Gina Raimondo is my governor here in Little Rhody and she refuses to engage in talk of throwing in the towel on student learning or prematurely closing schools for the rest of the school year. She is not about to fold up the tent in the name of equity as some big city superintendents have done because she is unwilling to let perfect be the enemy of the good.
She hears the concerns about our most marginalized students and she promises that we (teachers, parents, community leaders) will do our very best for them. And she readily admits that this new normal will be hardest for those students but also holds firmly to the belief that with ingenuity, collaboration and flexibility, we can get to an “adequate” place for all students.
Governor Raimondo knows that all of this will be messy but unlike too many others in positions of leadership around the country, she is walking willingly into the mess. I give her tremendous credit for that.
Raimondo had already pushed April vacation up to this week to buy time for schools and districts to get their online learning plans together. Today she announced that we will begin a two week period of distance learning Monday. She said we’re going to try it, acknowledged that we will learn a lot during the next two weeks and then adjust accordingly.
And she went on to say, “parents, this is gonna be rough.”
She also reminded everyone that distance learning does not have to be reliant on technology—she offered up the idea of students being able to pick up a book or a packet at the same time they pick up their meals. She is willing to consider options that don’t fall into the lazy binaries that have seemingly swallowed up too many people’s minds these days.

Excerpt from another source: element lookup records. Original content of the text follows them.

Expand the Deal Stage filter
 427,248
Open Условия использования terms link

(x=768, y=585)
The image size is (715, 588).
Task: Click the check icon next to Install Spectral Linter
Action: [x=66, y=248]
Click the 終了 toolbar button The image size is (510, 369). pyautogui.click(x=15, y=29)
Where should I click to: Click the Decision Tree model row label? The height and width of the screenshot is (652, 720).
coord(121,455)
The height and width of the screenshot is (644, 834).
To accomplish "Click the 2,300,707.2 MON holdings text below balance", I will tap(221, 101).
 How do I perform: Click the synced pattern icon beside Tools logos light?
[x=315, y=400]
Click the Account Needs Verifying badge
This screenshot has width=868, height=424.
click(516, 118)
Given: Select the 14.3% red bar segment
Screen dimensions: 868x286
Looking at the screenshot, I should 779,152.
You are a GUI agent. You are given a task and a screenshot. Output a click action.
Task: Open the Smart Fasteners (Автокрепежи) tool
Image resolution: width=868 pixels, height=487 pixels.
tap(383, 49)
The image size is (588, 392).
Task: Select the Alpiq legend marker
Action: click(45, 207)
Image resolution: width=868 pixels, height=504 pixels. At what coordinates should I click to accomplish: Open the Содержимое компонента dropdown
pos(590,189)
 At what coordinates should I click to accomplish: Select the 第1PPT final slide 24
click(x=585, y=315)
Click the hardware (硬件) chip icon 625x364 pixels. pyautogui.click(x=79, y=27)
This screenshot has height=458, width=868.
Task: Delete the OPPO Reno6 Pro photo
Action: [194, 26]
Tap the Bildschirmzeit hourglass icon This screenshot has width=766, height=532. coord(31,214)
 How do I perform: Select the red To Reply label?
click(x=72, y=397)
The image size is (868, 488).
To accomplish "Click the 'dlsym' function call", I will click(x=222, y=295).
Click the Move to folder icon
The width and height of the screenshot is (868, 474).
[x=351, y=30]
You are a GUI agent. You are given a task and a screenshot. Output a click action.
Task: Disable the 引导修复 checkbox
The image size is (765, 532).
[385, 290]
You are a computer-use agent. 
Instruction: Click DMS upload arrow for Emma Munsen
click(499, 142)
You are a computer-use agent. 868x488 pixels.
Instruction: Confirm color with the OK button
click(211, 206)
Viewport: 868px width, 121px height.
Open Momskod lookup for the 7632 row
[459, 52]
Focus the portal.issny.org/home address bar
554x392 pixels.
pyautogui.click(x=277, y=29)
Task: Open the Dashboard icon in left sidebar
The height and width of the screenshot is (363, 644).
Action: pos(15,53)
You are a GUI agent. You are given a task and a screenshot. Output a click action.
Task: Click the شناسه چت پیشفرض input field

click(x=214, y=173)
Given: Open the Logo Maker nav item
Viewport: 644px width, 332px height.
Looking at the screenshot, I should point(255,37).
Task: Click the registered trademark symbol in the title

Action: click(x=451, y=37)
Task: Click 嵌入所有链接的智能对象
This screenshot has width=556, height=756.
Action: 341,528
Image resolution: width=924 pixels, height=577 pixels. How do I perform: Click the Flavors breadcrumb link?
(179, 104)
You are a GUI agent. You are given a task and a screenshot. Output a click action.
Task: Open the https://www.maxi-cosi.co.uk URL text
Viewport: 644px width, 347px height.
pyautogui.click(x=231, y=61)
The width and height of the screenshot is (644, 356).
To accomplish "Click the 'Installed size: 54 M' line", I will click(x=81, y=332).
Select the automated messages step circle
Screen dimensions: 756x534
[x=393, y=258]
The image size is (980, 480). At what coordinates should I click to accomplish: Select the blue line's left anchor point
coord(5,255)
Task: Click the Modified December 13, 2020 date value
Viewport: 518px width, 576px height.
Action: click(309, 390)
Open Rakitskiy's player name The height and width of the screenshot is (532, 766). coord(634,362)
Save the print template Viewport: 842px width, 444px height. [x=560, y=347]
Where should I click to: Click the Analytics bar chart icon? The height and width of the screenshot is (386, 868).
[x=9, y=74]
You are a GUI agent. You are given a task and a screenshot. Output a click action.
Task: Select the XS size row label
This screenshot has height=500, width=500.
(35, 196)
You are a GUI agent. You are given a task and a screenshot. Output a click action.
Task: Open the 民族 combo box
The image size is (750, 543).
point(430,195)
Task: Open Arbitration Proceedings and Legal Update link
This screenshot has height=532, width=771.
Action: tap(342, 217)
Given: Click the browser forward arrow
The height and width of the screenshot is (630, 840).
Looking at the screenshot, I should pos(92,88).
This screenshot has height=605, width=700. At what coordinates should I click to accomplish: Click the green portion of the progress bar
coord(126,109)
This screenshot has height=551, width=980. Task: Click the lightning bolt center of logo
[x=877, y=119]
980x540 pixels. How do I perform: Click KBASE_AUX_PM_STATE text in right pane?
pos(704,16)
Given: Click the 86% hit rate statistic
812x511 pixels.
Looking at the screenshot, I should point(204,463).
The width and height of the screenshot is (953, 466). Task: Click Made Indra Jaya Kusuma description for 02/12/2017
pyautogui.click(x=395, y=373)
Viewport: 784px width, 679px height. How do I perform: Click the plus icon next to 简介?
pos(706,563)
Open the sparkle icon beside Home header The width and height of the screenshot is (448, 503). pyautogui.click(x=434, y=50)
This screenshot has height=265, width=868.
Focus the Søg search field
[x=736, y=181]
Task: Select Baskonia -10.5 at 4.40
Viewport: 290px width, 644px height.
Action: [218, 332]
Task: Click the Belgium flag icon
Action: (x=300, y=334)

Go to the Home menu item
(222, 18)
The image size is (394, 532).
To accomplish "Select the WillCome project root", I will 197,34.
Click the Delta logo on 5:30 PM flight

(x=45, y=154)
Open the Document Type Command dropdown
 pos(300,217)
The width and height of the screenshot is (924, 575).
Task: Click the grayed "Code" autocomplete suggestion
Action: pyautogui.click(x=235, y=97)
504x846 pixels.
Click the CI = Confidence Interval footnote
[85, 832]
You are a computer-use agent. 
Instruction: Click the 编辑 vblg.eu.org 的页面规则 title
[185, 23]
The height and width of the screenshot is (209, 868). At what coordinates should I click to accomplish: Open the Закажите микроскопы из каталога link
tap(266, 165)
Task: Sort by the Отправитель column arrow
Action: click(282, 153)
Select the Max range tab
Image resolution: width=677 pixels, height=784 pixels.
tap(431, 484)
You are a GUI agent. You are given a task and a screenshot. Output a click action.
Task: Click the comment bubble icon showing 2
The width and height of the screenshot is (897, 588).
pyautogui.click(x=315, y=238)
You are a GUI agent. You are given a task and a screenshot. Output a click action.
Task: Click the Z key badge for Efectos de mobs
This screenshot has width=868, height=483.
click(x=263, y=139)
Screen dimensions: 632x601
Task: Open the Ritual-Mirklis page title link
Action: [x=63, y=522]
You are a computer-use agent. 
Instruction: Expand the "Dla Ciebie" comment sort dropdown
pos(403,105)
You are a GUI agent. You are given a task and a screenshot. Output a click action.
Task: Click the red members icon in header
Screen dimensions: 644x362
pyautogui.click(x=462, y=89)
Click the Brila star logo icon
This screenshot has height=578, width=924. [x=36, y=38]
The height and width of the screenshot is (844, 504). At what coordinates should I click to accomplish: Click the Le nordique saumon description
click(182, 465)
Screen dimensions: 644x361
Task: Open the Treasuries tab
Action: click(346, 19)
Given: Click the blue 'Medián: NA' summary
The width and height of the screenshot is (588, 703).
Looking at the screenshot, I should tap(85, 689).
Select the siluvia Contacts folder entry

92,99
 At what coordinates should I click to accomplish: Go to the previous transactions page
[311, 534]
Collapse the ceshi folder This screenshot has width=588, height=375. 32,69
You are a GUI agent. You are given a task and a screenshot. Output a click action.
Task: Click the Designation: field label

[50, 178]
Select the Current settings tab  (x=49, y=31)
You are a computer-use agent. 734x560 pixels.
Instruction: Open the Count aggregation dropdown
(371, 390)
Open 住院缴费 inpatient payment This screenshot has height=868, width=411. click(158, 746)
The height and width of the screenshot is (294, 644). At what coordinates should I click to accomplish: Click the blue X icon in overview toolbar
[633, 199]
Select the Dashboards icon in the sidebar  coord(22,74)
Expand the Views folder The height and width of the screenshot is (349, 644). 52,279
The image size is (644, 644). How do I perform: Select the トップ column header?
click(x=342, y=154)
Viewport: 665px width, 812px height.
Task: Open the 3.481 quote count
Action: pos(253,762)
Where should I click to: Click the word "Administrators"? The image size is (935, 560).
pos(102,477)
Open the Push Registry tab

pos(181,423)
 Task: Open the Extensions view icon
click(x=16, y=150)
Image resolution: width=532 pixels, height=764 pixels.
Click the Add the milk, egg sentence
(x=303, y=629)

If ever there were a time to live by the words, “we’ll do the best we can”, that time is now. That doesn’t mean we turn a blind eye to the toughest challenges or kiss accountability goodbye—on the contrary, that would be a betrayal to the students most in need. But we can’t give up before we try because that would be a complete abdication of responsibility. Our children deserve us to try.
Thank you Governor Raimondo for choosing to try distance learning statewide, for being honest about how hard this is going to be for everyone, and for acknowledging that it will be far from perfect. Parents and teachers need to know that reasonable expectations are okay, that perfection is not the goal and that extending ourselves grace will play a fundamental role in us making it out the other side.